Cela dépend, quelle est  l'application ?
Quel est l'endroit où coller le texte ?


----------



## symbol (14 Avril 2011)

J'ai remarqué que commande + L selectionne toute la ligne, du coup, quand elle est copiée dans le champ d'une application tiers , qui s'attends un mot de 13 caractères, celui-ci me dit que la selection est trop longue.  

 Ou alors il s'agit une fin de ligne qui pose problème.


 une solution est-elle possible ?

merci


----------



## Anonyme (14 Avril 2011)

symbol a dit:


> J'ai remarqué que commande + L selectionne toute la ligne, du coup, quand elle est copiée dans le champ d'une application tiers , qui s'attends un mot de 13 caractères, celui-ci me dit que la selection est trop longue.
> 
> Ou alors il s'agit une fin de ligne qui pose problème.
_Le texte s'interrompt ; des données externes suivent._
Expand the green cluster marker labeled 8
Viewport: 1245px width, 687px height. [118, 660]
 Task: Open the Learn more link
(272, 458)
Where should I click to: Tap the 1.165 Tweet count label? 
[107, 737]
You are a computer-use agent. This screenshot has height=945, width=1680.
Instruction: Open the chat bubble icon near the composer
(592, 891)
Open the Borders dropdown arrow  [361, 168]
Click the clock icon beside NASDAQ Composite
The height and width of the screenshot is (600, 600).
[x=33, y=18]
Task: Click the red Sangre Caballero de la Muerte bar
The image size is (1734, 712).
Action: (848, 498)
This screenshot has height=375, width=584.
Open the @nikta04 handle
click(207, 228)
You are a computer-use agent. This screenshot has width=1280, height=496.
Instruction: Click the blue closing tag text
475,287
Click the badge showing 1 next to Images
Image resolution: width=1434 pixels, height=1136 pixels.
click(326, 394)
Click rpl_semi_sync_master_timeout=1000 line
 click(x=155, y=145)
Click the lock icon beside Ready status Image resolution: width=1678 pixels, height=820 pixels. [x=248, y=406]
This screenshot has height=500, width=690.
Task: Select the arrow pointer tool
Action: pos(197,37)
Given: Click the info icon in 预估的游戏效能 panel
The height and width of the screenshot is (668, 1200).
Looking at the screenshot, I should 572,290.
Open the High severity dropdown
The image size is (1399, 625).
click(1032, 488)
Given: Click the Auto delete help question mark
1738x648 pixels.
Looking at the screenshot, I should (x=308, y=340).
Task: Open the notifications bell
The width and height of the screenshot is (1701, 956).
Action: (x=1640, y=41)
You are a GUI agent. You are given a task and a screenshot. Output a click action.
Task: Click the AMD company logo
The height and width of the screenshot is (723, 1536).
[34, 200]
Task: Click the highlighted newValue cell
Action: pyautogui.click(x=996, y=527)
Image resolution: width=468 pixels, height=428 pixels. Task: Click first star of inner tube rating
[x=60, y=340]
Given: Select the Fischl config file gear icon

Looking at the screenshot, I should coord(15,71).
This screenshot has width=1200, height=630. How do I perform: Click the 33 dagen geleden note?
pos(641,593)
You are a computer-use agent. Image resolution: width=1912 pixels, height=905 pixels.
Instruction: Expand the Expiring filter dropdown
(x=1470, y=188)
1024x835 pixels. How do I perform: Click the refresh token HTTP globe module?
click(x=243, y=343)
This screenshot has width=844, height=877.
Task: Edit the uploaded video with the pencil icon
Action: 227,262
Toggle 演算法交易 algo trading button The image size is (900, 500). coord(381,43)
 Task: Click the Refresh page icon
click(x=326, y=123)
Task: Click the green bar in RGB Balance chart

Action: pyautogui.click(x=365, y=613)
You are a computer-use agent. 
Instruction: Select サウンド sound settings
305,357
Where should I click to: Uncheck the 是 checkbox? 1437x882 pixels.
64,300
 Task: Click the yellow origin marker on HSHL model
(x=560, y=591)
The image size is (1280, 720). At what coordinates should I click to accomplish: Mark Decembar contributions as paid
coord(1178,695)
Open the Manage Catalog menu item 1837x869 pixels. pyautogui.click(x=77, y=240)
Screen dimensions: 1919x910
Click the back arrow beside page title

Je crois bien que la fin de ligne copié est le problème



symbol a dit:


> une solution est-elle possible ?


Oui, le script du message #4


----------



## symbol (14 Avril 2011)

mac_jac tu peux m'envoyer par message privé ton mail j'aimerais t'envoyer un doc stp.


----------



## Anonyme (14 Avril 2011)

symbol a dit:


> mac_jac tu peux m'envoyer par message privé ton mail j'aimerais t'envoyer un doc stp.



Je t'ai envoyé un message privé (macgeneration)


----------